Sophie Hackford (centre) is pictured at Dromoland Castle Hotel with (from left): conference speakers Sarah McDonough, director, Atomic DNA; Gillian Power, HR manager, Lufthansa Technik Turbine Shannon and John Ryan, Great Place to Work in Ireland; Derek McKay, managing director, Adare Human Resource Management (anchor sponsor); Helen Downes, CEO, Shannon Chamber; Declan Dooley, Sunday Business Post (media partner) and; conference speakers Deirdre Bennett, director or HR, Chanelle Group; Jemma Carty, HR site lead, Dell Technologies, Limerick and Fergal Brophy, UCD Innovation Academy. Photo: Eamon Ward.
Attendees at a conference in Dromoland Castle Hotel, organised by Shannon Chamber in association with Adare Human Resource Management, were taken on a whirlwind tour of technologies currently being released or developed when world-renowned technology futurist Sophie Hackford took to the stage to deliver the keynote address.
The conference, aptly themed ‘Shaping the HR & People Management Landscape: An Unfolding Future’, was aimed at senior executives, HR managers and practitioners in companies throughout the Mid-West to make them aware of the changing world we live in, the changing and challenging world of human resources and its impact on recruitment, learning and development and flexible working.
With speakers and panellists drawn from a broad range of companies – UCD Innovation Academy, Great Place to Work in Ireland, Lufthansa Technik Turbine Shannon, Dell Technologies Limerick, Atomic DNA and Chanelle Group, a lively discourse on topics such as mixing and matching ideas and best-in-class practices across organisation in preparing for the workplaces of the future was the order of the day with the finale address given by Sophie Hackford.
Describing her job as a “totally made up one”, it did not take the audience long to realise that it was far from that and that Ms Hackford was, in fact, a heavyweight in matters technological as she delivered a riveting presentation, outlining the shape of our world to come.
Describing the world as a computer in which we are all the calculations, given that every device we use has a digital track, she said: “Machines are our new reality; we need to get into the headspace of a robot.”

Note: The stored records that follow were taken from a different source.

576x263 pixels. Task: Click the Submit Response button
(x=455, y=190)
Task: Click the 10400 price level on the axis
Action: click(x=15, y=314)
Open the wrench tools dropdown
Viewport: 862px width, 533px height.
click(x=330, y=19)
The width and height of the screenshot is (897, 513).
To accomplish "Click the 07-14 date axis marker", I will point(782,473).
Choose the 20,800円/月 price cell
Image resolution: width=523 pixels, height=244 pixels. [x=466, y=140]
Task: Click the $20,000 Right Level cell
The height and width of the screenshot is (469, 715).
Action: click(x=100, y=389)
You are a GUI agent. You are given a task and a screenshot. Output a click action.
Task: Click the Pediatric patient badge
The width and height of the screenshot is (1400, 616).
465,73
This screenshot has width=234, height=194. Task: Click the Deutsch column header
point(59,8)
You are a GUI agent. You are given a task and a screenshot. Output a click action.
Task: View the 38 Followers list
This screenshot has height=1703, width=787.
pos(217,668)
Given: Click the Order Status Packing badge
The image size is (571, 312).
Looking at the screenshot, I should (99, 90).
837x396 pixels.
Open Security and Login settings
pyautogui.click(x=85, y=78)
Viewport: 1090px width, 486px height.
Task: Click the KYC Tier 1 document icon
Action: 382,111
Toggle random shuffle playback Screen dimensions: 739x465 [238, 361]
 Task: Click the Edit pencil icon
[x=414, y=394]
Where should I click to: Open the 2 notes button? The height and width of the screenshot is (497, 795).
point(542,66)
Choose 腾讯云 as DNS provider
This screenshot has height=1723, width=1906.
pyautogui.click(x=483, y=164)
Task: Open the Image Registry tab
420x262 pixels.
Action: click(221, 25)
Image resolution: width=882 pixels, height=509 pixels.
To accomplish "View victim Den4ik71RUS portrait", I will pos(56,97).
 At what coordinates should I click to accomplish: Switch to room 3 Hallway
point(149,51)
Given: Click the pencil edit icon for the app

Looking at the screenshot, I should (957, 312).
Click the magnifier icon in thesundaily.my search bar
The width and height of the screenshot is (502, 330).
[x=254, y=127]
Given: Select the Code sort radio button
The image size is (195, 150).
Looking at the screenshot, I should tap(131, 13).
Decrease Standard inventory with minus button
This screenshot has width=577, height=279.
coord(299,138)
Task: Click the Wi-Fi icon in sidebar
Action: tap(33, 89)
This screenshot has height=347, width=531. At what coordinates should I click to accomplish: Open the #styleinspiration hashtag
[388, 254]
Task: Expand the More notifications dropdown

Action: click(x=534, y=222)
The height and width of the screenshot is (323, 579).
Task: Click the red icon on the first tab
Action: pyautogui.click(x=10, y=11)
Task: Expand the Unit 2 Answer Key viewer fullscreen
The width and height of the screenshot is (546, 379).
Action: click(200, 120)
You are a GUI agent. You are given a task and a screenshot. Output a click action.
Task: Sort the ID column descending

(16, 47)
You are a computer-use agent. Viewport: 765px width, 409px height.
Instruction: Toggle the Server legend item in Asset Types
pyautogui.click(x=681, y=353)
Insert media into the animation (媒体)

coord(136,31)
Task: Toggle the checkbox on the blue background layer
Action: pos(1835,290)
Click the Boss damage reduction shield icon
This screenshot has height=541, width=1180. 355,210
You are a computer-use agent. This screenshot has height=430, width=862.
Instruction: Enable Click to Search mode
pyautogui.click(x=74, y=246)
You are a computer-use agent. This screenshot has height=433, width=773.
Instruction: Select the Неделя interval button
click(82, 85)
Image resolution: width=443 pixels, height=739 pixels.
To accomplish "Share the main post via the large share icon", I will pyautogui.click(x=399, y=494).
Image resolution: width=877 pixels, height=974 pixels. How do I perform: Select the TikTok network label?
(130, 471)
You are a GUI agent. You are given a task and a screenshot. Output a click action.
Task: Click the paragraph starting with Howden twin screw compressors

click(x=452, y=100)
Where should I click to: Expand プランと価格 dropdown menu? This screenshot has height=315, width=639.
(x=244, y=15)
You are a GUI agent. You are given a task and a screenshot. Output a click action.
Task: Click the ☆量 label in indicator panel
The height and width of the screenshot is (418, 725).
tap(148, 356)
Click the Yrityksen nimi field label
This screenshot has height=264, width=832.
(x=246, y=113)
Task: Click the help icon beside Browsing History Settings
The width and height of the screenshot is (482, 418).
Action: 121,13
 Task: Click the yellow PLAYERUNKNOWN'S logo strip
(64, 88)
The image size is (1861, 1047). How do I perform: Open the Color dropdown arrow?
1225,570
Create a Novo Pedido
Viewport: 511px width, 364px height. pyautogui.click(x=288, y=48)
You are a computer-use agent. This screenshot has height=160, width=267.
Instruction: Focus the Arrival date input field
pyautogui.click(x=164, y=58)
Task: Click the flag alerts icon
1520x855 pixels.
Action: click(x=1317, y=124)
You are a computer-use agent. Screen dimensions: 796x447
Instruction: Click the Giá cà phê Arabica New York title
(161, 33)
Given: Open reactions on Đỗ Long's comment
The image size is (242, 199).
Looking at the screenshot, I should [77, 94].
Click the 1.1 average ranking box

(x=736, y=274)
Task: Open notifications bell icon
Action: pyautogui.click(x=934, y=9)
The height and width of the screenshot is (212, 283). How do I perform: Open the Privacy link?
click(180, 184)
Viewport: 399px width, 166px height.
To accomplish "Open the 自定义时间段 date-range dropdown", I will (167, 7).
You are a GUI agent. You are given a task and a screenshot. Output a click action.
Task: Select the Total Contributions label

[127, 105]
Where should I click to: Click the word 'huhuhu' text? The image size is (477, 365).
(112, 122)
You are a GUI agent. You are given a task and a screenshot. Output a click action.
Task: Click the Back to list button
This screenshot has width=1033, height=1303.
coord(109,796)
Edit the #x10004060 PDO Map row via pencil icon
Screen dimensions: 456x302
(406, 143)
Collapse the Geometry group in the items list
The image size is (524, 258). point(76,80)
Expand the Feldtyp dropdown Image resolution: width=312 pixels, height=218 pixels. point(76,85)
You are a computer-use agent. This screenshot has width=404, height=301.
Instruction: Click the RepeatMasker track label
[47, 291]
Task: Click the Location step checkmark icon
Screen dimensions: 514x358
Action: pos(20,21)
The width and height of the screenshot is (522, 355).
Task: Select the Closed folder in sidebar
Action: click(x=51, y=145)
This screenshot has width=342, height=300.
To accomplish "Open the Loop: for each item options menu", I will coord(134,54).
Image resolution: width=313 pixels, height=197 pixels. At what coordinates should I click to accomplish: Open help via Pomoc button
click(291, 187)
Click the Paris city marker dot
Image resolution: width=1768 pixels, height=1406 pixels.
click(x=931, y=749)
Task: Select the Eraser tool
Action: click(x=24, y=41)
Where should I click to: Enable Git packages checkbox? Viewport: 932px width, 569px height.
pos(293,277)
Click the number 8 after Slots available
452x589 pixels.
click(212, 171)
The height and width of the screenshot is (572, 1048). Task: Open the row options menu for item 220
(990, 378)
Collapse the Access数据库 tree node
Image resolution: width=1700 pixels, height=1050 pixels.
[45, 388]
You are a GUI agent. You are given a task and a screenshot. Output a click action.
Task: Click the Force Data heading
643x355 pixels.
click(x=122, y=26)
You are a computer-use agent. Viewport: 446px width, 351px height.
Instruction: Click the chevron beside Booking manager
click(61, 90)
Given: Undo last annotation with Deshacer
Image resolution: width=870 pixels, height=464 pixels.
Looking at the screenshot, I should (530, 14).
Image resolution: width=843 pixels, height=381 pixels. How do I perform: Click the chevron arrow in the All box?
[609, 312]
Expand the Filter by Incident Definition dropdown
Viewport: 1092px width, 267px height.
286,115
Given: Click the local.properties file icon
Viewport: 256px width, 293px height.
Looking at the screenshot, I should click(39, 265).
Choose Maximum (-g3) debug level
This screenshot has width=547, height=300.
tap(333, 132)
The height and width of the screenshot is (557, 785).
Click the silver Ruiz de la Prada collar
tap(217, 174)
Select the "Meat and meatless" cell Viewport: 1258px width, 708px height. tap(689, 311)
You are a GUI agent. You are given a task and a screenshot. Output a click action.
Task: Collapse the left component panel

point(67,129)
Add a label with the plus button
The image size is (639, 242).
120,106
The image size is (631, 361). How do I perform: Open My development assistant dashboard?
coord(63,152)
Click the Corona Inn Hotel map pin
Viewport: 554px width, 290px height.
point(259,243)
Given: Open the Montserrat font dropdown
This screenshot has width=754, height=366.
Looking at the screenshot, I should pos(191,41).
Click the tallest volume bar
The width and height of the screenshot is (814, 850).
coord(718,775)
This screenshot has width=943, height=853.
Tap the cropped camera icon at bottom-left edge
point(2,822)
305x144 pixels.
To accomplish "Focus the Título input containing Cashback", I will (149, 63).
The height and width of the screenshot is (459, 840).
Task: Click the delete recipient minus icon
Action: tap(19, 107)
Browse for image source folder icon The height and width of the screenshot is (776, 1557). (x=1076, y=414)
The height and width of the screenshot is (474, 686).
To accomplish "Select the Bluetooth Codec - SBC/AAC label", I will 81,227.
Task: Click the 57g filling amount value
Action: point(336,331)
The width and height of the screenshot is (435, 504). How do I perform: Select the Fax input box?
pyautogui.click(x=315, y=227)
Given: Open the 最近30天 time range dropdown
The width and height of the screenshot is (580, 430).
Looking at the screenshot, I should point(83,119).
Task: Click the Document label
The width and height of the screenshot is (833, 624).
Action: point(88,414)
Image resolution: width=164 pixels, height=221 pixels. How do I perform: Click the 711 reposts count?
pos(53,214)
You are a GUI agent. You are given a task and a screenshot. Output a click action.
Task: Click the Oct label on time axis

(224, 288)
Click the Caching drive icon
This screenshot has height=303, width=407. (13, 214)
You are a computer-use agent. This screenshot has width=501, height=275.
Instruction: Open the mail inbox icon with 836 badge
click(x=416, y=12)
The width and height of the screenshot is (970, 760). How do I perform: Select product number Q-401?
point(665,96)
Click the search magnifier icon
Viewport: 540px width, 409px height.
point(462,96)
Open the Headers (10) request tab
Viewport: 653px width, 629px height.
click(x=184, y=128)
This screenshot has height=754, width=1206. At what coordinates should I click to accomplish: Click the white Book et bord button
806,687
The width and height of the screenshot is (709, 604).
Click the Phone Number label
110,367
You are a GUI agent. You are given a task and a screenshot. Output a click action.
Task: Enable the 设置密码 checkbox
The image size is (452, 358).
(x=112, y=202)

Dealing with areas such as data, artificial intelligence and extended reality, she said that the incredible power of data will result in countries fighting over it.
“Things that were never data before are now data points. This will result in machine earth getting better as we feed it more data,” she said.
On facial recognition, which is becoming more widespread, she outlined how it will become our passport and a proxy for our wallets.
With each of us set to have a personal avatar, she envisioned a world where autonomous companies could become a norm, predicting that advertisers will need to assess who they are, in reality, advertising to, humans or avatars.
“Avatars will be like our personal butlers, doing things we don’t necessarily need to do; but, as avatars can live longer than humans, and there is a digital afterlife, what will the Internet of the future look like?” she questioned.
Stating that there is an incredible set of new things coming our way, she said that digital will not be sufficient.
“A new, more powerful set of new tools, with superpower, will be coming our way; however, we need to understand what we use technology for and not how technology controls us. Technology needs to work for us; humans need to ask the questions.”
Speaking after the conference, Shannon Chamber CEO Helen Downes said: “It was a mind-blowing, powerful presentation of a world we have not yet entered. Many will have mixed feelings about it and, while some of the technologies referred to such as artificial intelligence, autonomous vehicles, facial recognition and virtual reality are making inroads into our work and lives, the full impact of these new technologies will take many more years to unfold. However, companies need to be prepared for this changing world and stay abreast of and, in some cases, ahead of the curve.”
Adare Human Resources Management’s Derek McKay outlining the value of a conference of this nature, added: “We were delighted to be part of the conference, as anchor sponsor. It was hugely impactful. The presentations from a diverse set of speakers have certainly challenged the minds of people managers and HR practitioners. Key takeaways from the day for me were: the need to understand the different stages of innovation – incremental and transformational and how to get this on the leadership agenda and, that creativity is a key skill of the twenty-first century.”
The ‘Shaping the HR & People Management Landscape; An Unfolding Future’ conference, held in Dromoland Castle Hotel, was made possible through the support: Adare Human Resource Management, Engine Lease Finance, Element Six, Shannon Commercial Properties, Shannon Chamber Skillnet and Sunday Business Post.